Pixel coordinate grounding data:
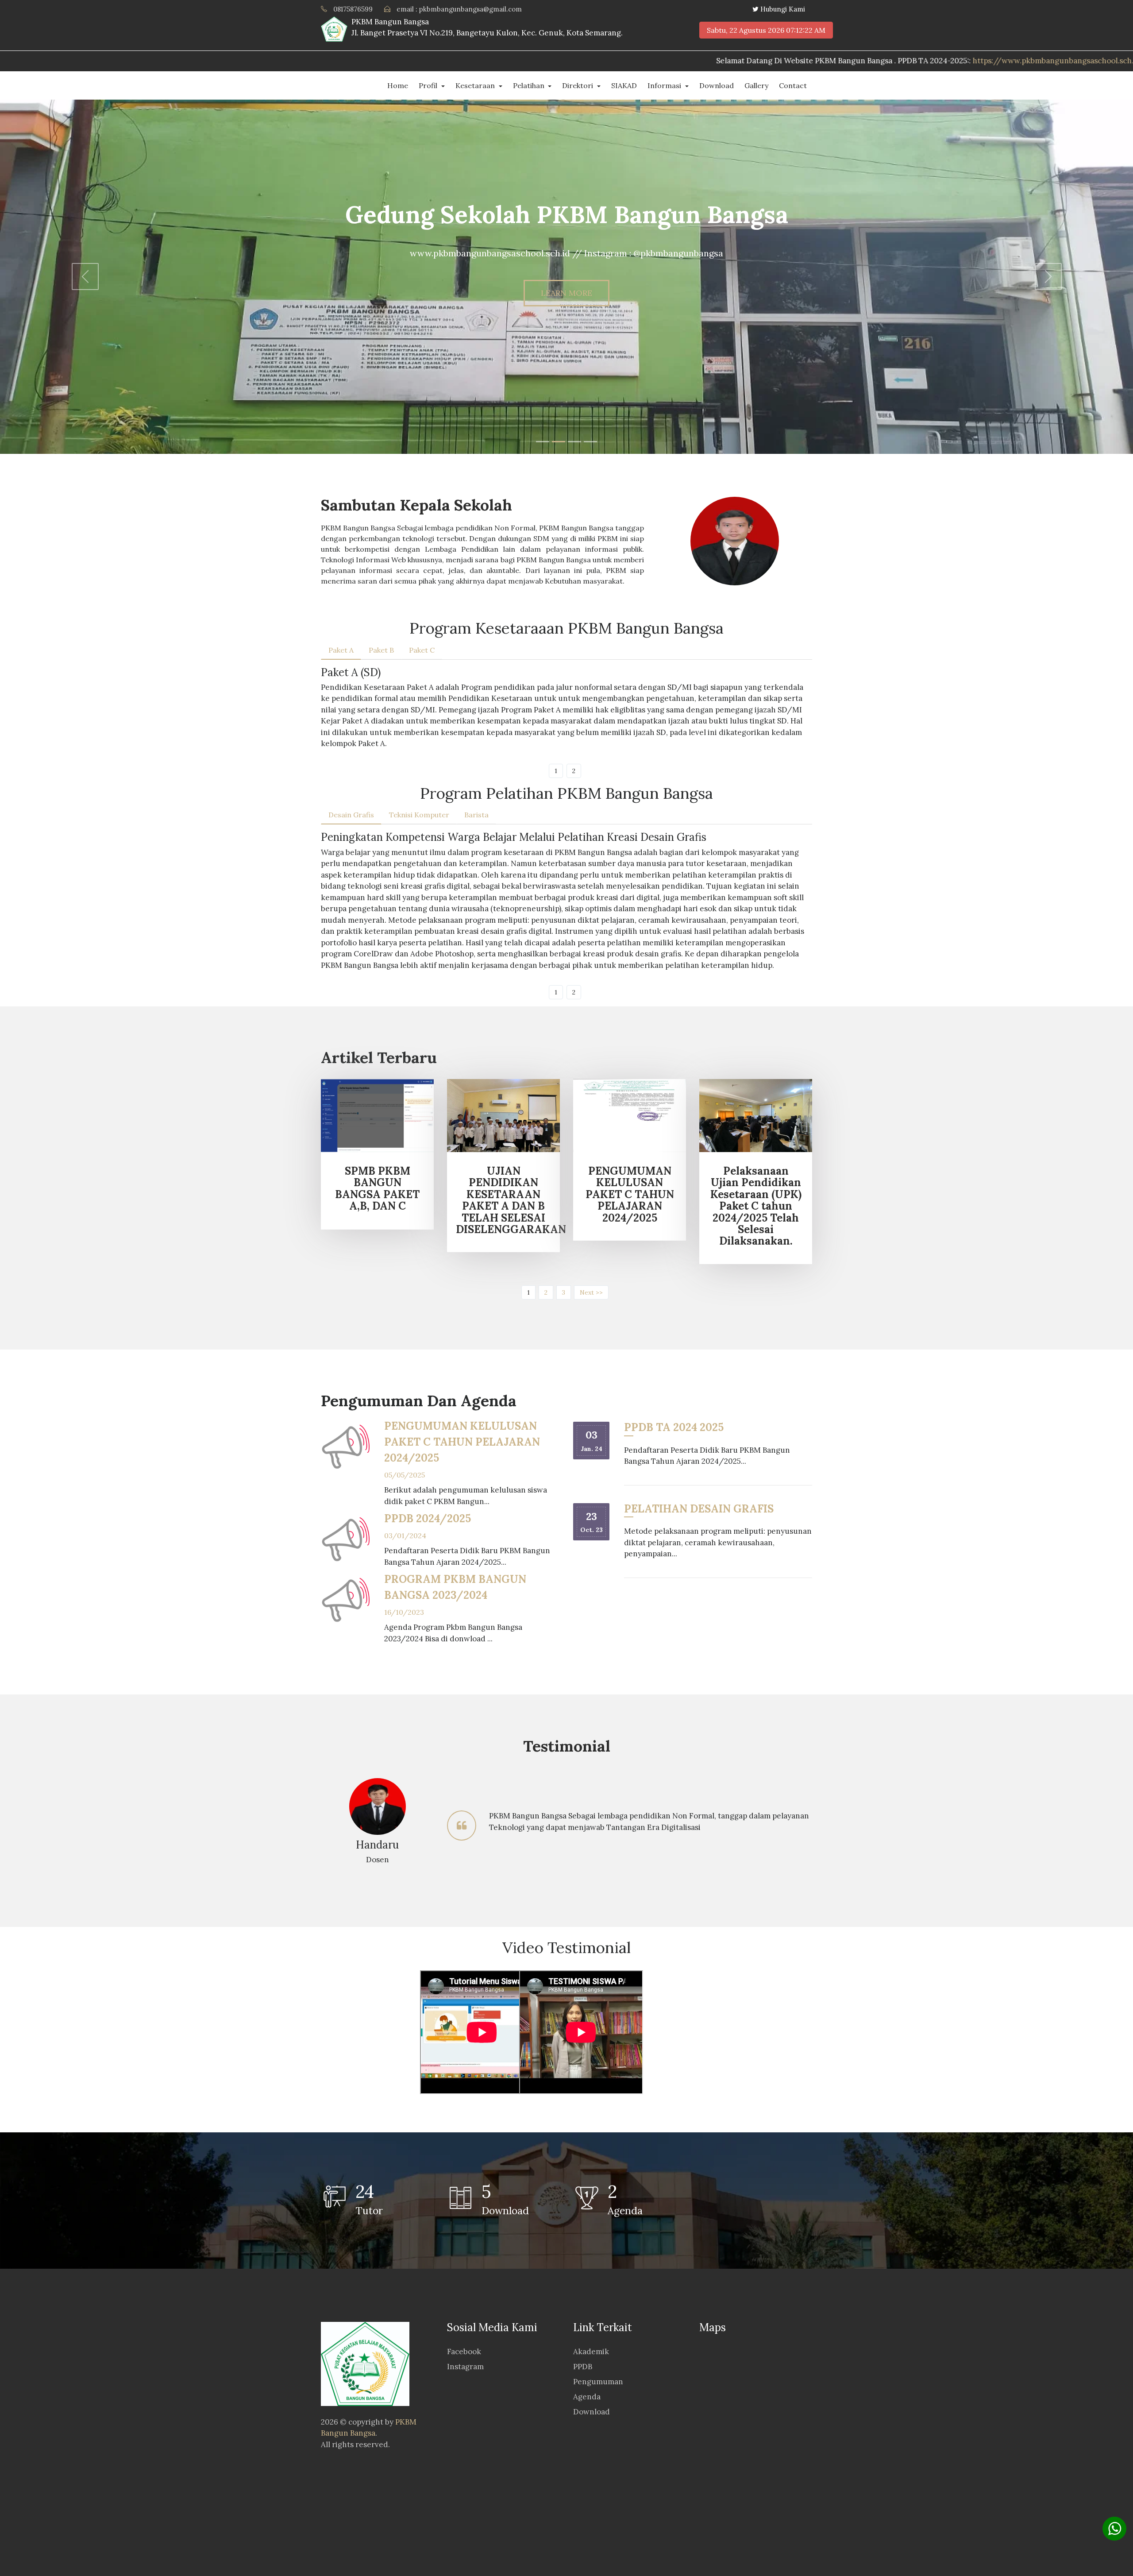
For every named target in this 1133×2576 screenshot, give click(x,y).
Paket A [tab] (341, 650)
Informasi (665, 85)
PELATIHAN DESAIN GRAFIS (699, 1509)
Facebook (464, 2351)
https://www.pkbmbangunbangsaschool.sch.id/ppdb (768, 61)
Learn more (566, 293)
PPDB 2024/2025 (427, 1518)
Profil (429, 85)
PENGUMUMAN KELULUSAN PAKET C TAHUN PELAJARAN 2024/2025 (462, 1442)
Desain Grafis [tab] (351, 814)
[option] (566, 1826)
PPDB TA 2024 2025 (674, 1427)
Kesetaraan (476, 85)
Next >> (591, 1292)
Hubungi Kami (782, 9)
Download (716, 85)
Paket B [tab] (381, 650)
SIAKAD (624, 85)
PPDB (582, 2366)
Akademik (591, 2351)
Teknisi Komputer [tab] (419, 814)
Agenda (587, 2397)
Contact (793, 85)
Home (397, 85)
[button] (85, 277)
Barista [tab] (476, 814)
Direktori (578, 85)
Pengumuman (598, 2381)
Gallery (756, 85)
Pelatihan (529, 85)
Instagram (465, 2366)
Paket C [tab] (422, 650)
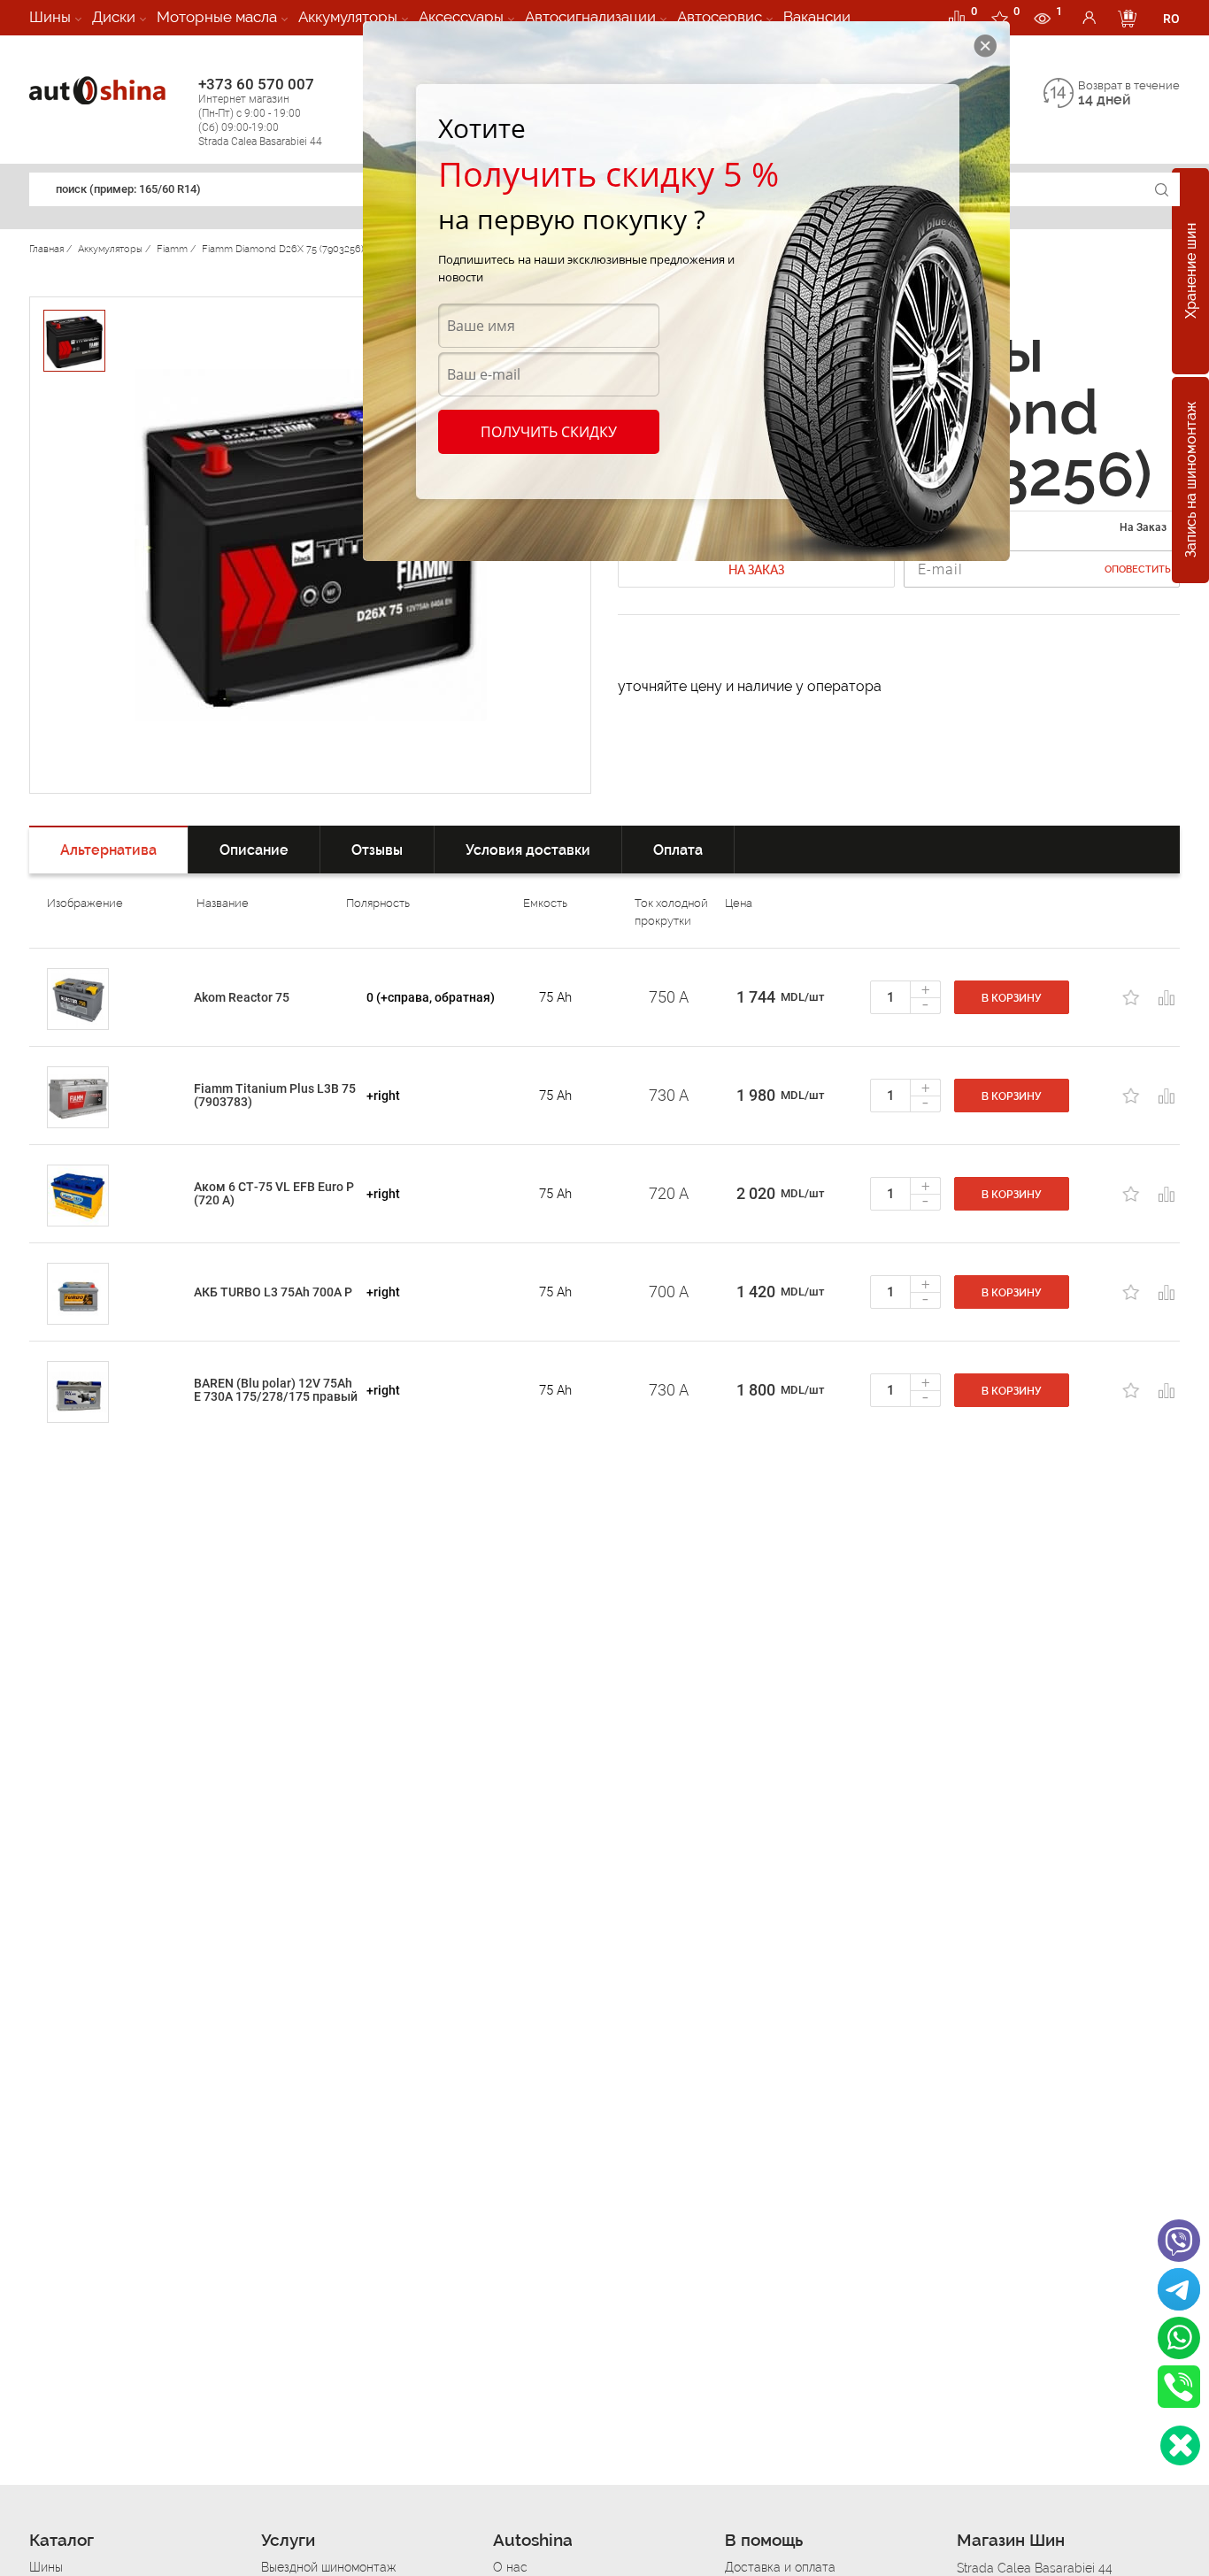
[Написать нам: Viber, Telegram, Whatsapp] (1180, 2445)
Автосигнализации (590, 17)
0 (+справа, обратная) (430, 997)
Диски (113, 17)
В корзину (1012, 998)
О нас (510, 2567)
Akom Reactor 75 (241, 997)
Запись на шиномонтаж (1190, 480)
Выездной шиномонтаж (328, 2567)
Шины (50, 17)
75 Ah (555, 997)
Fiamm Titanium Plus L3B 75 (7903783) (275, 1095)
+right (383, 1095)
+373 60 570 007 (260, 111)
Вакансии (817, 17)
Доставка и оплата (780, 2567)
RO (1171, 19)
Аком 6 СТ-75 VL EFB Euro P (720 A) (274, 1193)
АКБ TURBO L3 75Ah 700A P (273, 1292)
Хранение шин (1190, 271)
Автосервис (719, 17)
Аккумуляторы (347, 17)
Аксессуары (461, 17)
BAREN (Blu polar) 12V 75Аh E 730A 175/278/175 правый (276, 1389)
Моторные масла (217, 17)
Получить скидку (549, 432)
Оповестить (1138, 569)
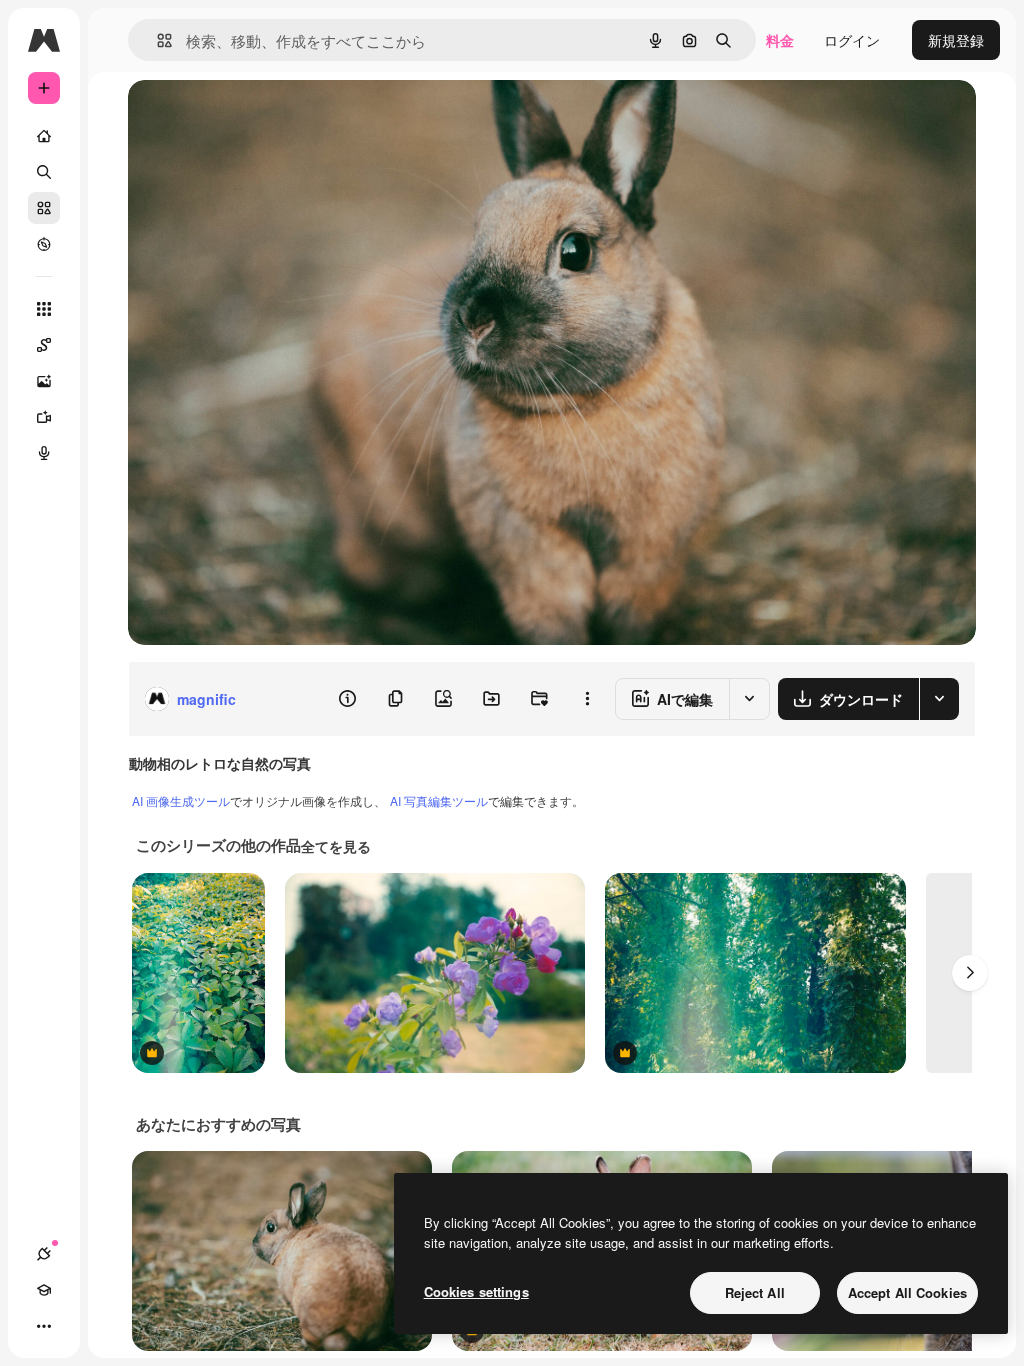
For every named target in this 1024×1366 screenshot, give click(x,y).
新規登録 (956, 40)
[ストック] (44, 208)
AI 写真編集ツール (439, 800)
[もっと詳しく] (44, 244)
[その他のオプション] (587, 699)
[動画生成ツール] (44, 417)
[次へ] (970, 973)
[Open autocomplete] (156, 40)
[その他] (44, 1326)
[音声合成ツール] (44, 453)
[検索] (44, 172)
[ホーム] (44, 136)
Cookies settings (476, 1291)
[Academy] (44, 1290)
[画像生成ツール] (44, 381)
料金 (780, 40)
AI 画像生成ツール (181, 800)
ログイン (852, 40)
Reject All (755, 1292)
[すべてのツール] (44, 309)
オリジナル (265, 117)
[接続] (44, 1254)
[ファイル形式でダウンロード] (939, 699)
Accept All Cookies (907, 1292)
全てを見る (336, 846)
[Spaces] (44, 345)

> [About this exercise]
The expected answer is a number and nothing else: how many lines above include the word "target".

> [Answer for this exercise]
2